Manga-ka: Ryoku Tsunoda
Rating: Older Teen (16+)
Release Date: August 2009
Synopsis: “Eight years ago, Kaoru Miyagi was a struggling bartender with only a middle school education, until a kind benefactor took him under his wing and gave Miyagi a job at Tokyo’s classy “Tachibana” restaurant. Enter Kasuga – a new chef from a sister restaurant, who takes an immediate, enthusiastic liking to Miyagi. Why should Miyagi pay any attention at all to someone as immature as Kasuga? Unless… the impulsive chef has answers about Miyagi’s past that could point to a future beyond his wildest dreams!”
With many likeable aspects of Ryoku Tsunoda’s previously released, Where Has Love Gone?, there was plenty to look forward to in another of her one-shots. While Exotic and Delicious Fate doesn’t work as neatly as a one-shot as the previous it still proved itself a charming piece of short-term entertainment.
Exotic and Delicious Fate follows a young man named Kaoru Miyagi who holds a well valued role at the Tachibana restaurant where he’s been employed since middle school. It seems a day like any other until he meets the new chef hired temporarily to the kitchen: the waste-no-time charmer Kusaga who is immediately, and openly, smitten with Miyagi.

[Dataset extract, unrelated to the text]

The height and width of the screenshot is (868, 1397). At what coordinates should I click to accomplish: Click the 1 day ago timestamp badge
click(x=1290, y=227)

Though the book feels a bit lacking in the beginning, faltering with an uneven sense of pace that seemed to jerk its focus around, it doesn’t take too long for the story to finds its stride. Kasuga, the new guy in the kitchen, wastes no time in making his intentions clear to Miyagi which kicks the boys’ love into swift effect. Despite his forward-nature however, Kasuga goes at Miyagi’s pace so the growing relationship between the two is pleasantly sweet over unwillingly strained.
Kasuga’s hounding also sows a different kind of seed in Miyagi in regards to the same sex, leaving him questioning how he looks at the kind-hearted Kazuki, the man responsible for Miyagi’s initial hiring. These conflicted feelings bring a refreshing angle to the story in a genre that rarely seems to feature those kinds of affection for older men.
But, things are not just about love in the work place and it becomes apparent mid-way through the book that there’s an ulterior plot brewing amidst the hesitant gazes and passionate sex scenes (which come as a bit of a surprise considering the 16+ rating). Having never known his father, Miyagi becomes the focus of a rumour that his long lost relative may be closer than he thinks – and it seems that Kasuga coincidentally knows something about it. The eventual conclusion to this bit of drama ends up being more satisfying than the issue itself, which feels a little shallow, and it brings about the book’s end with fluffy results, albeit with a few unanswered questions that leave the one-shot status of the book feeling a little cold.
Never the less, Exotic and Delicious Fate is a nice, laidback read, and though it may not prove exceptionally memorable to readers after the fact, it still makes for a worthwhile read. The sex scenes are sensual and successfully sexy while the characters balance being likeable, amusing and emotional without ever succumbing to being overbearing on any of the abovementioned features. Ryoku Tsunoda’s attractive art style serves as icing on the cake for this welcome addition to any boys’ love collection.